Connection to backend lost after network interruption when using websockets
Description of the bug
I used the vaadin gradle starter skeleton to have a minimal reproducing example and changed AppShell.java to add a push annotation
/**
* Use the @PWA annotation make the application installable on phones, tablets
* and some desktop browsers.
*/
@PWA(name = "Project Base for Vaadin", shortName = "Project Base")
@Theme("my-theme")
@Push(transport = Transport.WEBSOCKET, value = PushMode.AUTOMATIC)
public class AppShell implements AppShellConfigurator {
}
After starting using jettyRun. I open the app in a browser in a virtual machine (I used VirtualBox and libvirt).
I type in something and verify I get a result. I change the textbox content.
Then I virtually pull the cable.
In libvirt this can be done as follows, start virsh. Find out machine name (domain <dom>) using list, find out interface (domiflist <dom>. 'Pull cable' using domif-setlink <dom> <iface> down.
It is not sufficient to use the developer tools. That does not interrupt the websocket connection.
Press 'Say hello' again to send something and wait some time (best reproduced when browser print something like 'Websocket closed, reason: Connection was closed abnormally (that is, with no close frame being sent). - wasClean: false')
Then reconnect the network (domif-setlink <dom> <iface> up).
And observe that nothing is send any more.
Expected behavior
The connection is reestablished and interaction is possible again.
I do not know if the last update should still be pushed or if resynchronization is better.

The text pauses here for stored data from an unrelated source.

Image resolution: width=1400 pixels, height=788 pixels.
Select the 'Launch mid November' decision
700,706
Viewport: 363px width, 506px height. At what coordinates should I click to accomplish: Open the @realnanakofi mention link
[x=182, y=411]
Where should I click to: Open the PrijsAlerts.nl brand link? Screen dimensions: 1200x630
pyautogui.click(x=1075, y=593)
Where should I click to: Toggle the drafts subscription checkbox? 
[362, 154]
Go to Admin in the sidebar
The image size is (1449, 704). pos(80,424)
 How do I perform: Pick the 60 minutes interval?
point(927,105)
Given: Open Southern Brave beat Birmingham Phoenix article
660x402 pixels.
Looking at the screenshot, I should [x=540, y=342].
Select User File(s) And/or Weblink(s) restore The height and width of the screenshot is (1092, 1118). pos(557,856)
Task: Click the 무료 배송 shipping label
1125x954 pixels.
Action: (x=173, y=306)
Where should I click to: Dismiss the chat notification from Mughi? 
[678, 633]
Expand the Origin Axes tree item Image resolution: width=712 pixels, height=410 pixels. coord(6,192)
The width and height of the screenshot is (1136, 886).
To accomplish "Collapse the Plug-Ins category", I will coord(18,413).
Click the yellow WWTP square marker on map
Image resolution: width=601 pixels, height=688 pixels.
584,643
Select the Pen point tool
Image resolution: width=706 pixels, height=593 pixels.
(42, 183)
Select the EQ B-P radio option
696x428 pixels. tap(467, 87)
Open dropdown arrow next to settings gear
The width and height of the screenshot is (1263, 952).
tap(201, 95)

Minimal reproducible example
I downloaded https://github.com/vaadin/base-starter-gradle and applied the change above. I copied the code when vaadin version was 2.4.10
Versions
- Vaadin / Flow version: 24.4.10 (probably also most current)
- Java version: 21
- OS version: Client Windows 10, Server Linux Ubuntu Jammy
- Browser version: reproduced with Tatu Lund on Microsoft Edge Version 129.0.2792.79, Firefox 131
- Application Server: jetty as of starter
By default, Atmosphere does not call onOpen or onReopen when the web-socket connection is re-established.
As a result, if also fallback transport is WEBSOCKET, the application will not recover from the disconnected state.
If Atmosphere fallbacks to LONG_POLLING (default), then onReopen is called and the app resumes to connected state.
However, in both cases, the RequestResponseTracker.hasActiveRequest() is never reset to false, thus preventing new UIDL messages from being sent to the server.
Just reset RequestResponseTracker.hasActiveRequest flag is not enough for web socket transport.
The problem is that the message that is not delivered because of network loss is completely lost, and after reconnection a resynchronization is triggered, causing a page reload. This seems restricted to web socket transport because with WEBSOCKET_XHR or LONG_POLLING, the payload of the undelivered message is sent as body of the reconnection request.
Another interesting thing is that, by default, Atmosphere will downgrade to the fallback transport if the first web socket reconnection attempt fails. Luckily, there's an Atmosphere configuration property (maxWebsocketErrorRetries, default 1) that can be tuned to try to reconnect with web socket for several times, before downgrading.
Most likely, Flow should set a sensible value for it, for example 12, given that reconnection attempts happen every 5 seconds.
In addition, atmosphere-javascript has a couple of unreleased fixes related to web socket reconnection.
So a potential fixes in Flow client could be:
MessageSendersend: for web socket, internally store a copy of the message that will be sent to the server.setClientToServerMessageId: called after the server response. When invoked, remove the stored the message if the server has seen it.doSendInvocationsToServer: if there's a stored message, resend it, and postpone processing the rest of the queued messages.
DefaultConnectionStateHandlerpushOk: on reconnect, reset theRequestResponseTrackeractive request flag and only for web socket immediately send pending message (for other transports, the pending message is sent as part of the reconnection request).
The above listed fixes look slightly related to a bigger mechanism described in https://github.com/vaadin/flow/issues/20348.
This ticket/PR has been released with Vaadin 24.5.4.
This ticket/PR has been released with Vaadin 24.4.17.
I can confirm that the issue fixed. Thank you very much